Why do I ask?

When I was pregnant with Morgan, I worried that she would inherit my seasonal allergies, that I might have forgotten to take my prenatal vitamin, etc. When she was born, I worried that I would make mistakes that would cause damage to this perfect creation of God. I never worried that she might be "too smart" . . .

Tuesday, November 5, 2013

The difficult childhood of the incredible adult: Helene Girmaud & Living with Intensity

Living with Intensity is a book I have mentioned before.

Chapter one opens with an exerpt from the memoirs of Helene Grimaud entitled Wild Harmonies: A life of Music and Wolves.  Her adult life has been that of a conert pianist.  She also created a Wolf Conservation Center.  I admire someone who has been able to significantly pursue and affect multiple areas of passion in life and hope to be included in that group throughout my life.

She is used as an example of the assertion that "The emotional intensity and high level of energy of a gifted child cannot be ignored. . . . [They] take in information from the world around them; they react and respond more quickly and intensely than other children. . . . Their excitement is viewed as excessive, their high energy as hyperactivity, their persistence as nagging, their questioning as undermining authority, their imagination as not paying attention, their passion as being disruptive, their strong emotions and sensitivity as immaturity, their creativity and self-directdeness as oppositional."  In the case of Helene Girmaud, I challenge you to find a moving musician who is not an emotional person.  If they were not emotional, how could they move us with their performance?  You must understand and experience emotions in order to communicate them well, through music or other language.

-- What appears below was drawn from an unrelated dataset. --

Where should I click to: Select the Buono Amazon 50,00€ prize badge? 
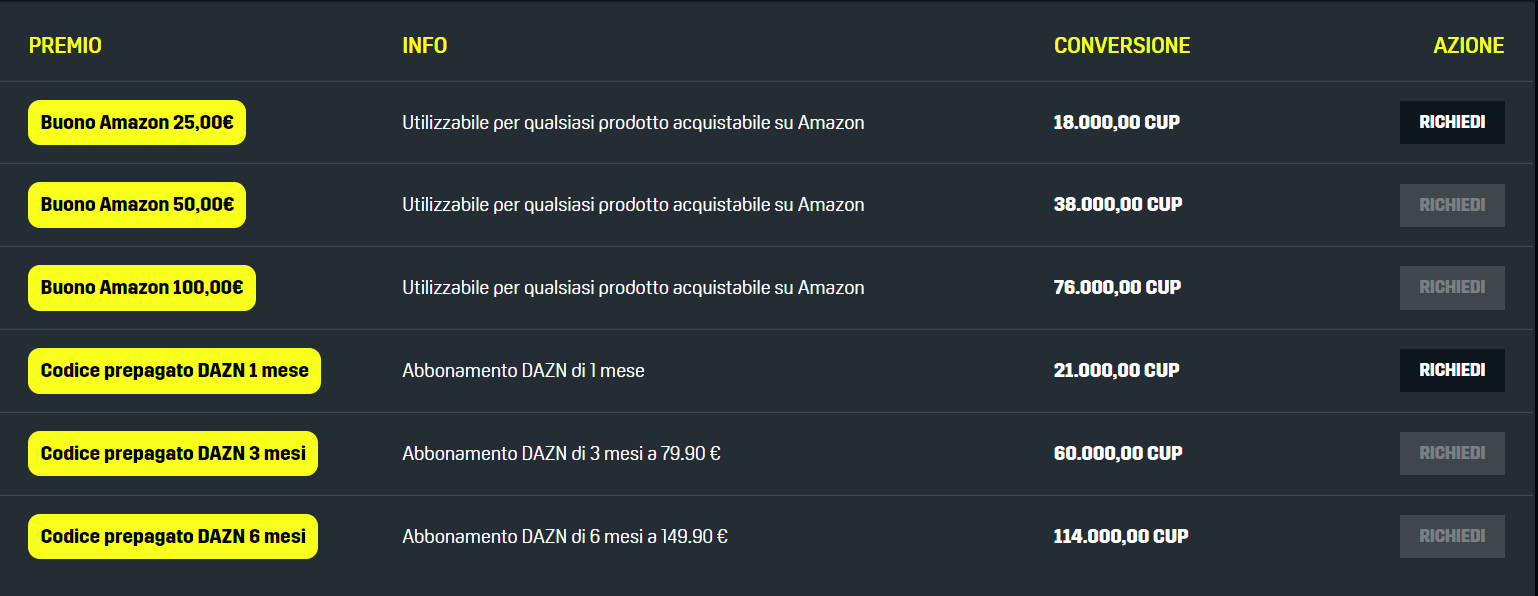tap(136, 204)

Our childhood can set the stage of our emotional life.  As we are discovering and categorizing and learning, we are grasping to understand our place in this world we are exploring.  An extreme example is abusive generational patterns.  What we see as children, we assume is normal.  This is also true of the feedback we receive about ourselves, from those who know us and those who do not, as well as in our own minds as we compare ourselves to others.  Helene's memoirs indicate that she heard a vary large number of negative adjectives aimed her direction, and yet, she accomplished so much and affected so many . . .

Here's another quote from Living with Itensity.  "It is of course unfortunate that something exceptional, something that is outside of the norm, is often looked upon as being abnormal, and that 'abnormal' usually means annoying or bad, where as 'normal means mostly acceptable or good.  We forget that these notions come from a stasticial convention, the bell curve, which does not tell us what is goo and what is bad."

And so, by page 4, I am completely sold and MUST continue reading.  I only hope not to lose too much sleep over the next few days.  Have you read it, yet?  If not, and this sounds familiar or just intriguing, you should.  If you have already enjoyed this USA Book News Best Books Award Finalist, what is your favorite or most moving part?